READING TEXT:
------------------------------------------------------------------------

The guy on the dock sounds upset. “No fishing from the jetty!” he yells across the marina to our small band of trespassers, as we hunt out a spot to cast at the headwaters of Chesapeake Bay. Claes Claesson, a Swedish celebrity chef and fishing-lure designer, turns toward me with a grin, “I think he means we can fish the other side of the jetty.”
Claesson, who’s something of a Scandinavian cross between Bear Grylls and Anthony Bourdain, is here from Stockholm for his first shot at striped bass. Though he has a charter trip scheduled for tomorrow morning, he wanted to try his luck off the jetty this evening, with some of his hand-poured custom baits. “He will be okay,” Claesson says of the wound-up local. He then casts out of sight, into a dirty weed line near the shore.
Here in Maryland, Claesson is just another anonymous, inked-up trespassing fisherman. But in Stockholm, he can’t walk down the street without someone shouting, “Claes!” and stopping him for a selfie. In 2016, he starred in a Discovery Networks show that aired in Sweden, in which he made custom lures with celebrities, then took them fishing. “And we fucking killed it and ate it,” he says of the fish. You don’t see a lot of that on European TV.
On the show, Claesson also got philosophical—on life, family, sobriety. His national celebrity skyrocketed. Soon, he was hosting the Swedish version of Kitchen Nightmares. “Fishing in Sweden is a religion,” he explains. “There are 10 million Swedes. Two million fish five times a year or more.”
Claesson hasn’t made much of a name for himself stateside yet, but that looks primed to change—at least among die-hard anglers. His tackle company, Svartzonker, has already won over hardcore musky and pike fishermen. Moreover, he recently worked with the apparel company Grundens to design a Gore-Tex-based sportfishing line, and Abu Garcia, maker of all things fishing, just released a new signature series of muskie and pike baits that he designed. And this summer, a documentary that follows Claesson and some buddies muskie fishing in the northern Midwest and Canada will air on primetime in Sweden, then go live globally on YouTube. The footage, he says, “is epic, dude.”

------------------------------------------------------------------------

RECORDED DATA:
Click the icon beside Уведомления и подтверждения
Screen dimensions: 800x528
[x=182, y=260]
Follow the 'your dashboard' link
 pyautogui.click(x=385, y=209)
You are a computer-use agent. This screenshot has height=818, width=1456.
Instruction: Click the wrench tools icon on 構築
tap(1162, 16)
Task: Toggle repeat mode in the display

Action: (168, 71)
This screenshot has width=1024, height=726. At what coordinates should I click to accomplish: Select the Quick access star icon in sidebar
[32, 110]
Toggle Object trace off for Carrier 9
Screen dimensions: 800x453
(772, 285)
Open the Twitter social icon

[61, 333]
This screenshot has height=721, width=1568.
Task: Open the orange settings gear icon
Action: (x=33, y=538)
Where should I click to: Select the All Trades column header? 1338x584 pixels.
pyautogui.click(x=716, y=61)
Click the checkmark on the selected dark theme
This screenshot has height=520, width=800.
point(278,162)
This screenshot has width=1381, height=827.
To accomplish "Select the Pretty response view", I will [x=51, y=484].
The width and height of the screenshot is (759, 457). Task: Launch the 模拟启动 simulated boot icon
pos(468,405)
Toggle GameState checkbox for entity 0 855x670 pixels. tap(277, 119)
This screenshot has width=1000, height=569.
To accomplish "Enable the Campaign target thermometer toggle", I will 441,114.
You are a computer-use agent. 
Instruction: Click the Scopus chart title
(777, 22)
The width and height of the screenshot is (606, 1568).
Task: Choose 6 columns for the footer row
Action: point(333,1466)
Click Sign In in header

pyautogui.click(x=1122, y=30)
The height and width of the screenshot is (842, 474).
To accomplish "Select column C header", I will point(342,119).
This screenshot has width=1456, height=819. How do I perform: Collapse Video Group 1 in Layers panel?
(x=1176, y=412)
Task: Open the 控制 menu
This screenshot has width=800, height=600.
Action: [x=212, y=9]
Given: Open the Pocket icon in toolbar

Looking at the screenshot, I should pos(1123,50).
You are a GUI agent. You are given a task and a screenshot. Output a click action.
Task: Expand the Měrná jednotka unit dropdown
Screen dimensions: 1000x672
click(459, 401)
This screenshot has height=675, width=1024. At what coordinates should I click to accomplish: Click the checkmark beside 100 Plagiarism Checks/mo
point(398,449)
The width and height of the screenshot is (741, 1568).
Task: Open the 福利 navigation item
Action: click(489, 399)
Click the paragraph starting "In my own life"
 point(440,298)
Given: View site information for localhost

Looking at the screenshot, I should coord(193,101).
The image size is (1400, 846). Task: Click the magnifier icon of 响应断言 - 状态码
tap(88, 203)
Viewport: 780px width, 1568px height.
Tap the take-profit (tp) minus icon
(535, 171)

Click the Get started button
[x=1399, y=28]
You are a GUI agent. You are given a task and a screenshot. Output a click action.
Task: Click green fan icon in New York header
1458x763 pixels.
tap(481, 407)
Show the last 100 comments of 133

------------------------------------------------------------------------

PROBLEM DESCRIPTION:
Reproduce the fishing article verbatim, from "Here in Maryland, Claesson" up to and including "on European TV.". Rely solely on the fishing article, not on the listing.

RESULT OF THIS TASK:
Here in Maryland, Claesson is just another anonymous, inked-up trespassing fisherman. But in Stockholm, he can’t walk down the street without someone shouting, “Claes!” and stopping him for a selfie. In 2016, he starred in a Discovery Networks show that aired in Sweden, in which he made custom lures with celebrities, then took them fishing. “And we fucking killed it and ate it,” he says of the fish. You don’t see a lot of that on European TV.